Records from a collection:

----

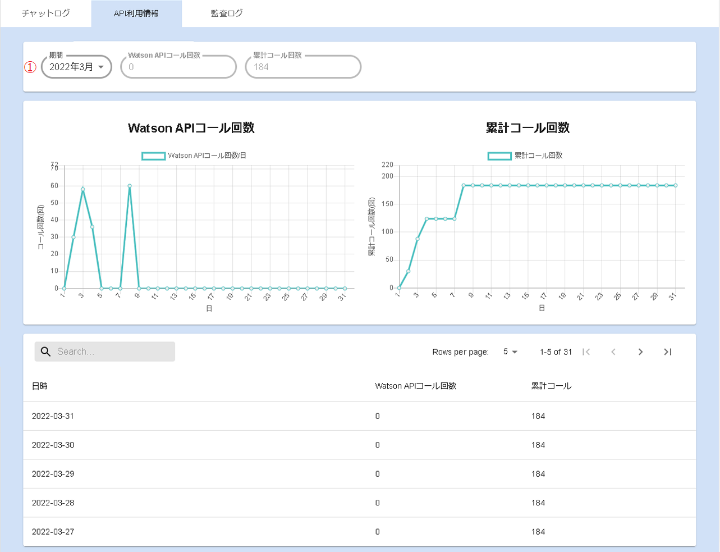Go to next page of table

click(x=640, y=352)
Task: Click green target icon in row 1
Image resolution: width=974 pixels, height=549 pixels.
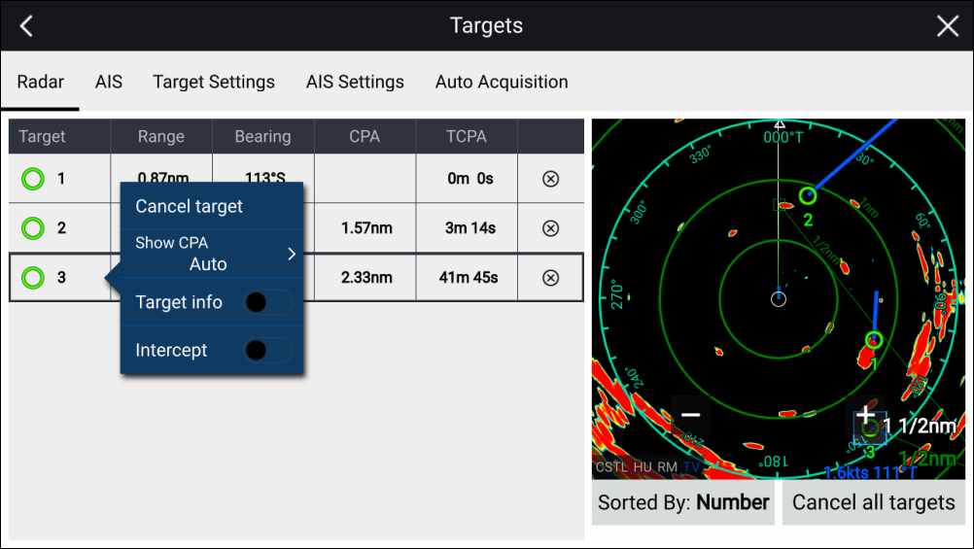Action: [33, 179]
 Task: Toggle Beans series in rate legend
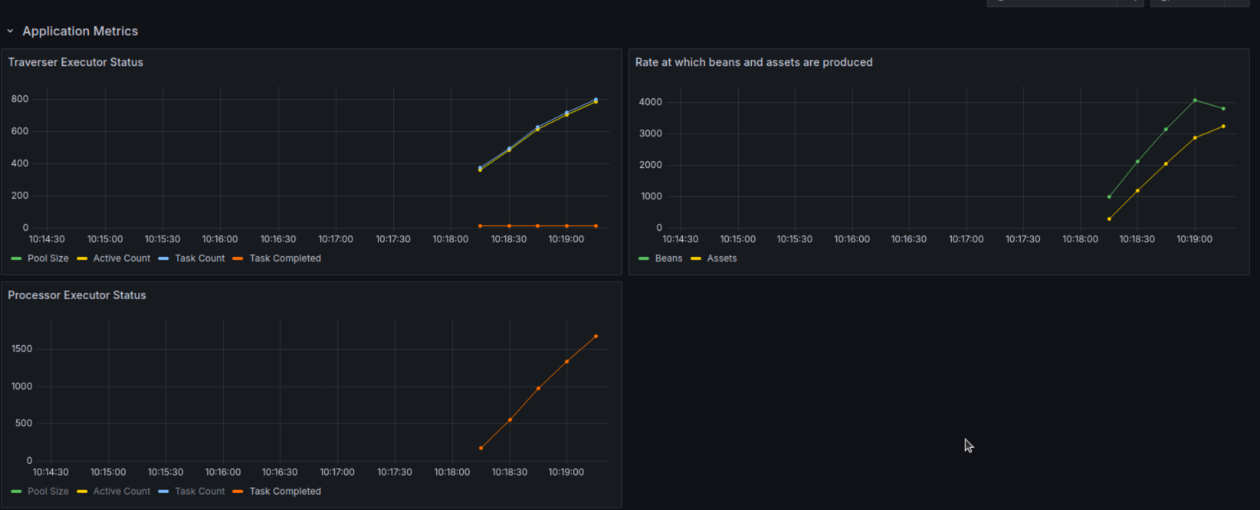coord(669,258)
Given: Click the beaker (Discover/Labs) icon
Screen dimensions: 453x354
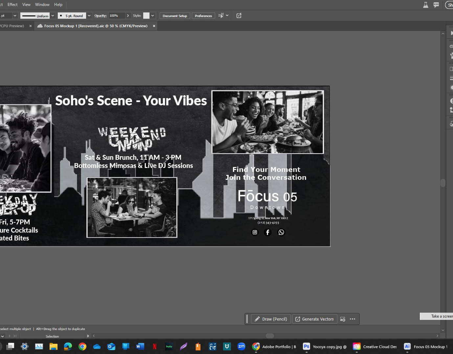Looking at the screenshot, I should click(425, 5).
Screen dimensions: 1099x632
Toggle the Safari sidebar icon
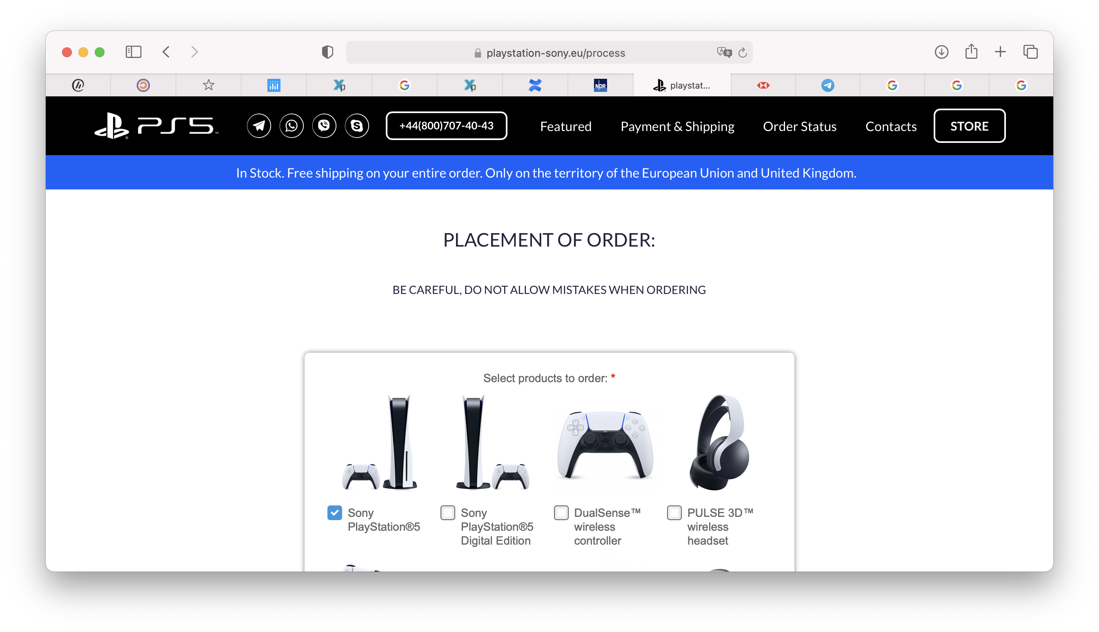[x=133, y=52]
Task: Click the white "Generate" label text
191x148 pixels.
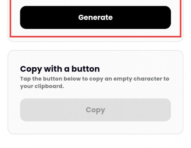Action: 95,18
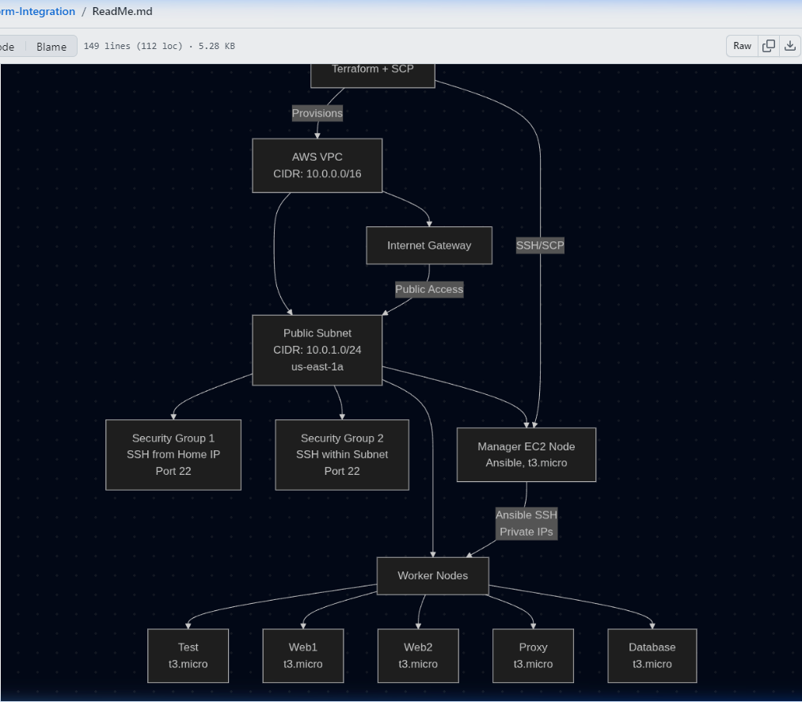
Task: Click the download raw file icon
Action: point(789,46)
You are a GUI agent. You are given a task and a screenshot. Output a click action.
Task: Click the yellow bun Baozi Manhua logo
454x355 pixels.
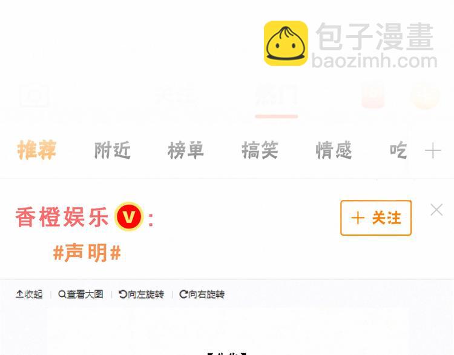286,43
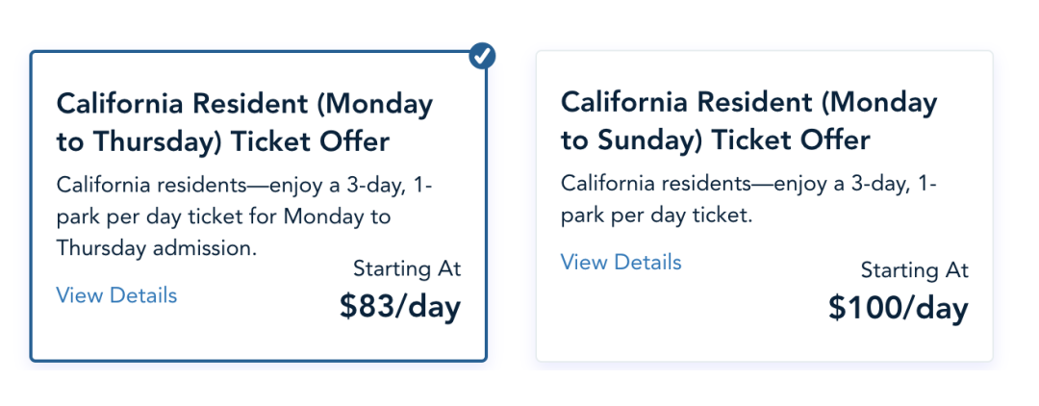Image resolution: width=1039 pixels, height=406 pixels.
Task: Select the Monday to Sunday ticket offer card
Action: [765, 206]
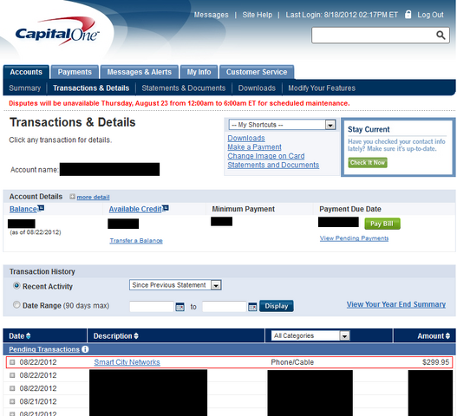Image resolution: width=457 pixels, height=416 pixels.
Task: Sort transactions by the Amount arrows
Action: pos(447,336)
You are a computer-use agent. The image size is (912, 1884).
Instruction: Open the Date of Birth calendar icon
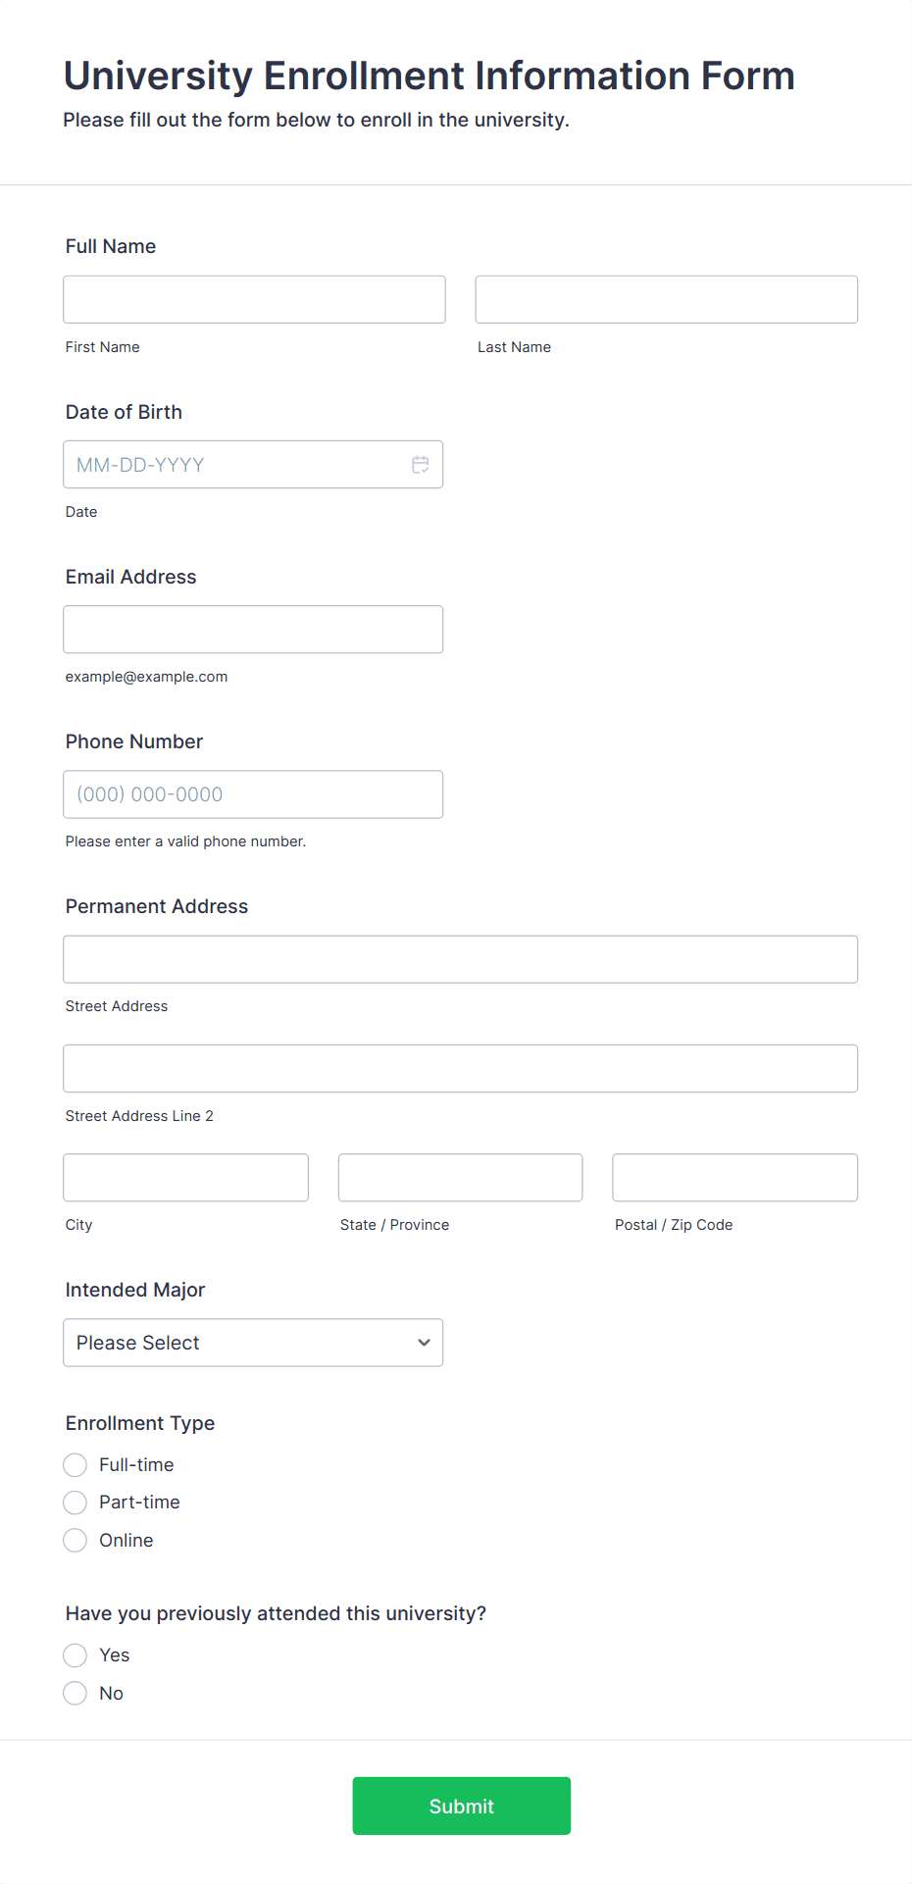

----

Task objective:
Where a line of the records contains the word "agent", count it; state only the final tally.

Completed exercise:
2